Computer-assisted learning (CAL) in this review refers to those who mainly rely on desktop or laptop computers with other ICT tools to enhance teaching and learning, while excluding the features of the previous three types (i.e., emerging technologies, digital games and mobile). CAL in this review has different manifestations for teaching and learning: computers are used to support other hardware such as interactive whiteboard (Chen et al., 2020); computers to support existing software such as mBlock (Gunbatar & Karalar, 2018); computers to support ICT training program or remedial tutoring (Mo et al., 2015); computers to support multimedia resources (Wang et al., 2015). It is found that CAL is the most common approach among the included studies in both developing and developed economies.
Four ICT-enabled learning approaches require different internet bandwidth due to different contexts of use. They may require lower or even no bandwidth if the required devices are preloaded with educational resources. They were used in-class or out-of-school interactions and activities. There are two prominent roles of ICT tools in such approaches for teaching and learning in this review. One is to supplement or substitute conventional educational resources for students to learn subject knowledge (Ali et al., 2019; Tsai, 2017), and the other is to function as a major tool for improving students’ subject knowledge (Mo et al., 2015; Tho et al., 2015;), or developing students’ particular skills (Hsieh & Chen, 2019; Jeng & Liu, 2016). Despite being used widely, the two roles of ICT tools in ICT-enabled learning may have not yet been explicitly examined, particularly in Asia or concerning girls’ learning. This review could help Asian countries better understand how ICT tools can be integrated into interventions to improve education inclusiveness and equity concerning gender and local contexts. The key information of the included studies in this review is summarized in the Appendix.
ICT-enabled learning and schoolgirls’ learning inclusiveness and equity
For answering RQ2, which focuses on how ICT-enabled learning may expand the pathways and opportunities for schoolgirls’ learning, we summarized the alignment of the reviewed studies with GAF in Table 3 and visualized it in Fig. 2 below before eliciting and discussing themes in this section.
It is found that the reviewed studies have aligned with the GAF across different ICT-enabled learning approaches, and one study may align with multiple dimensions of GAF. There are around 23% (7 studies) of the studies aligned with access to assets, 60% (18 studies) aligned with practice and participation, about 63% (19 studies) aligned with belief and perception, and around 17% (5 studies) aligned with policies.
When comparing different approaches in the reviewed studies, it is found that mobile-enabled learning (43%) leads to more access to assets in this review, followed by CAL (21%) and DGBL (17%); DGBL (83%) leads to more practice and participation, than mobile-enabled learning (71%), CAL (50%), emerging technologies-enabled learning (33%); DGBL (83%) also leads to more changes of belief and perception, followed by emerging technologies-enabled learning (67%), mobile-enabled learning (57%) and CAL (57%); As for policies, only mobile-enabled learning (29%) and CAL (21%) reflect the government or school policies.

-*-

*CHALLENGE*
Can you rewrite the passage on ICT-enabled learning from "ICT-enabled learning and" up to and including "in this section.", replacing "RQ2" with "the second research question"?

-*-

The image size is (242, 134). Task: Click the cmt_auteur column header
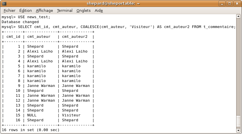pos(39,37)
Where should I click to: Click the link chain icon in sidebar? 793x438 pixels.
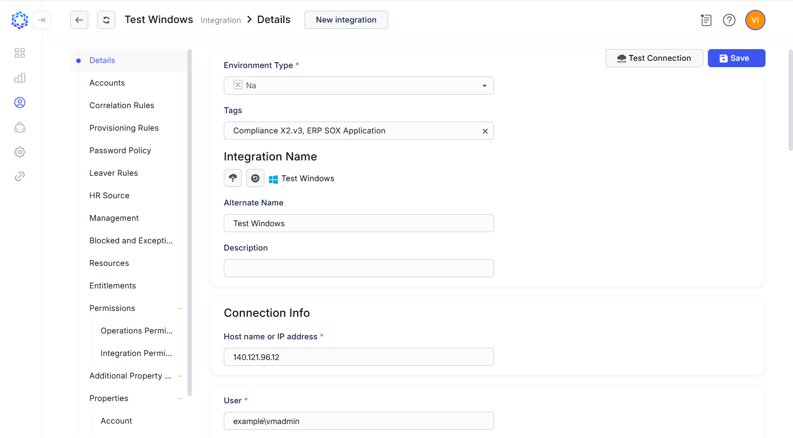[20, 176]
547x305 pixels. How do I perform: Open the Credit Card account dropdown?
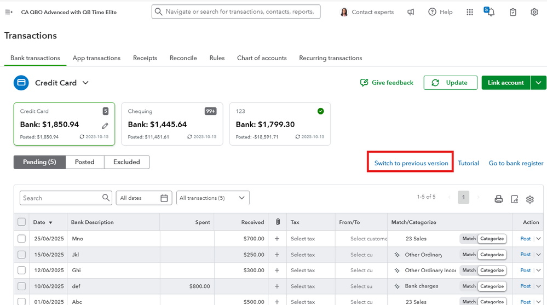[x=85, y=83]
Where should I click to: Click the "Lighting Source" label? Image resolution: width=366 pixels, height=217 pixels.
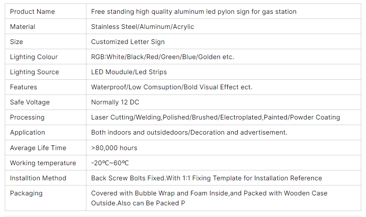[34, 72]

-*-

*OUTPUT BELOW*
ICT-enabled learning and schoolgirls’ learning inclusiveness and equity
For answering the second research question, which focuses on how ICT-enabled learning may expand the pathways and opportunities for schoolgirls’ learning, we summarized the alignment of the reviewed studies with GAF in Table 3 and visualized it in Fig. 2 below before eliciting and discussing themes in this section.